Duplex Points to the Future of Assistant and Google Itself!
Google just demoed Duplex, a powerful upgrade to the Google Assistant, that could potentially revolutionize both our personal productivity as well as the expectations we have of AI in our lives.
Google just demoed Duplex, a powerful upgrade to the Google Assistant, that could potentially revolutionize both our personal productivity as well as the expectations we have of AI in our lives.
In this demo, the bot not only makes an appointment at a salon but also has a complex interaction with someone at a restaurant and is able to showcase human-like dexterity. Google has highlighted that this technology has been in the works for several years now but it is only now that the interactions have reached a sufficient level of fluidity that they believe it’s ready for mass adoption. As Google supercharges and personalizes our Assistants with more and more artificial intelligence here are a few things to ponder -
1. How far behind is Siri now? The ball is in Apple’s court and it needs to prove that it can still compete with Google and Amazon on this front. Facebook and Microsoft seem to be largely irrelevant in this conversation and Cortana’s recent integration with Alexa sounds like public submission.
2. As our virtual assistants become more adept at managing different aspects of our life I wonder what we will we choose to do with the time savings that result? I suspect the vast majority of us will invest it into binging on YouTube or Netflix.

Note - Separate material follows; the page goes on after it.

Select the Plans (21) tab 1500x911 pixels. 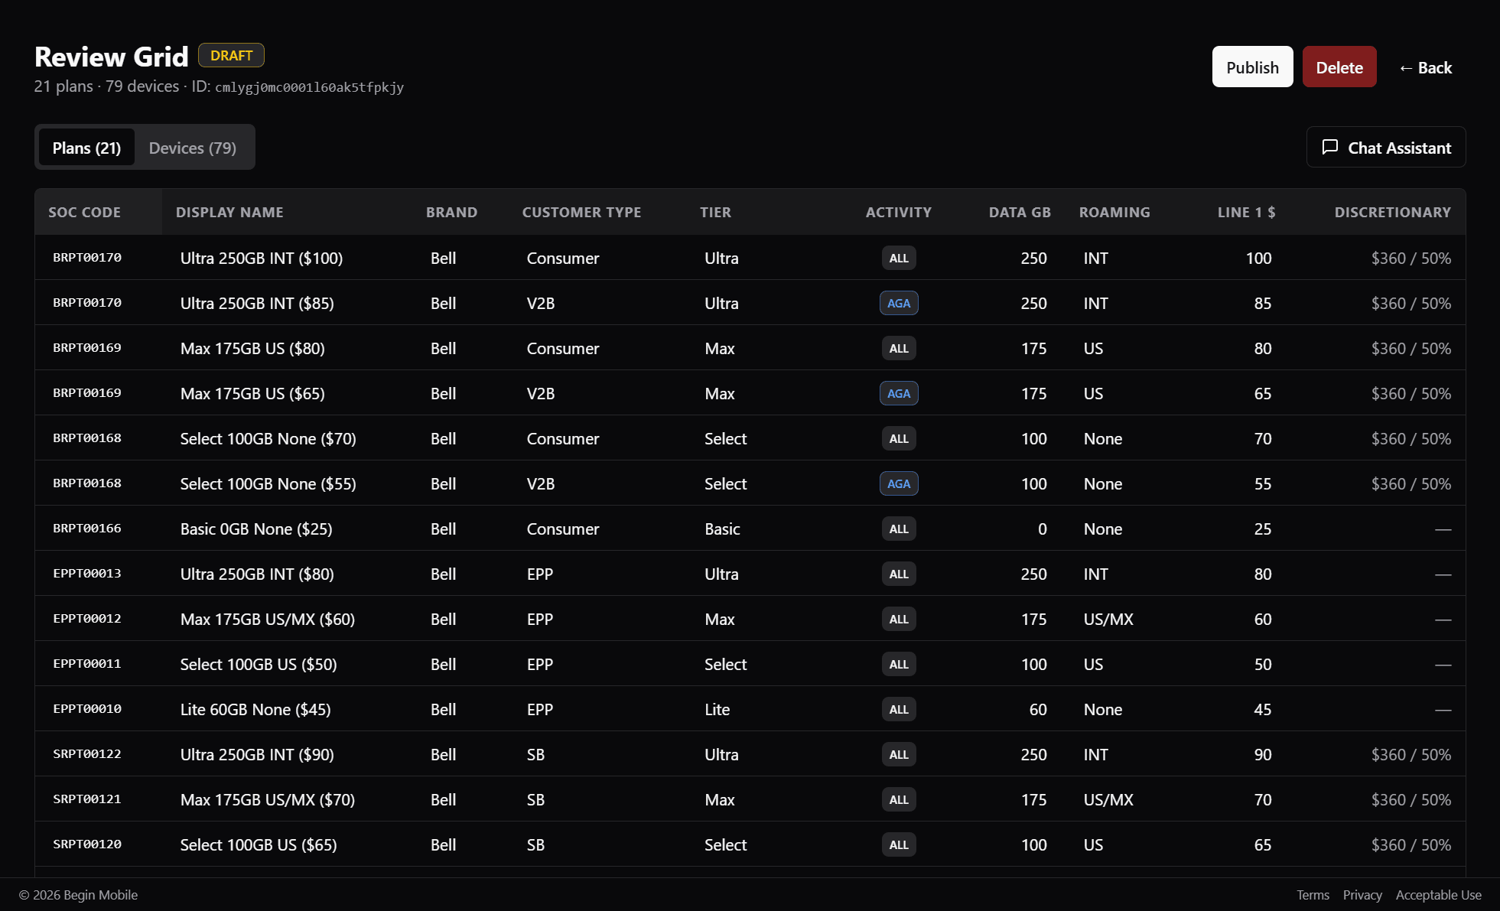point(86,147)
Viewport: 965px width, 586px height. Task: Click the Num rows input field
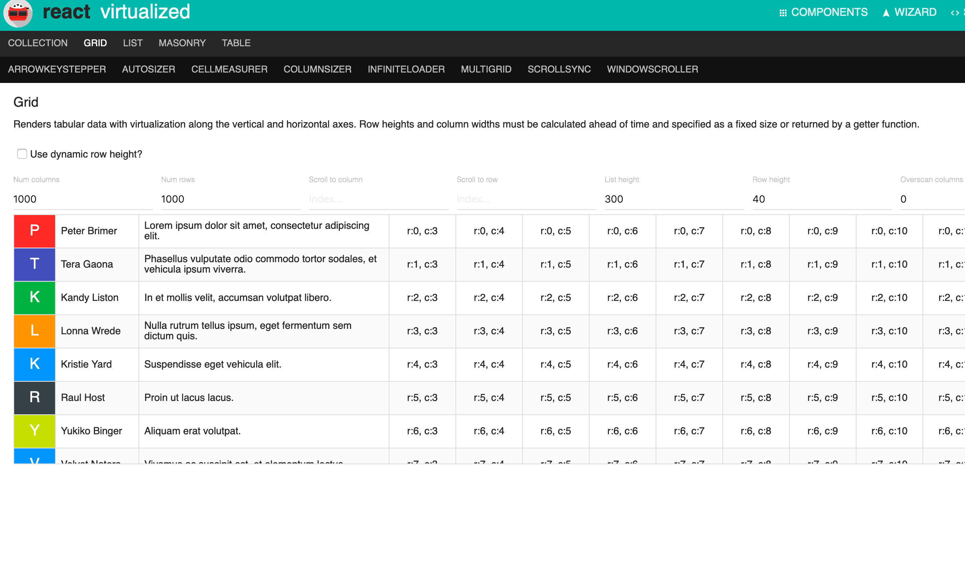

3. A large chunk of routine and procedural communication (say with customer care executives at banks or telecom operators) is at risk of being automated. These conversations will no longer involve humans and instead be bot-to-bot based on our personal instructions. The security and privacy consequences of such interactions will have far-reaching consequences and Google must proactively develop and propose policies to safeguard its users.
4. Google is seriously committed to indexing all the world’s information and voice is just another frontier. Mixed Reality and the Internet of Things already allow the indexation of the visual and physical mediums. Biological and genetic systems will be the most likely next target as Alphabet companies are aggressively exploring opportunities in health, longevity, and nutrition. What’s after that?
5. Businesses will in the near future face a choice to route voice support either via Google or Amazon Web Services. At this point, Google seems to be winning with its comprehensive analytics and knowledge graph which will produce a trove of insights for businesses to gain efficiencies. This is where Google’s next few billions will come from.
Virtual assistants will gain swift adoption in the next few years and as we transition from our phones to our smartwatches and eventually settle on mixed reality devices the medium of interaction will also shift from voice to vision and intent. These devices and smart assistants are already being piloted in professional environments to accelerate creativity and productivity. Such developments will lead an efficiency jump as pronounced as the last industrial revolution.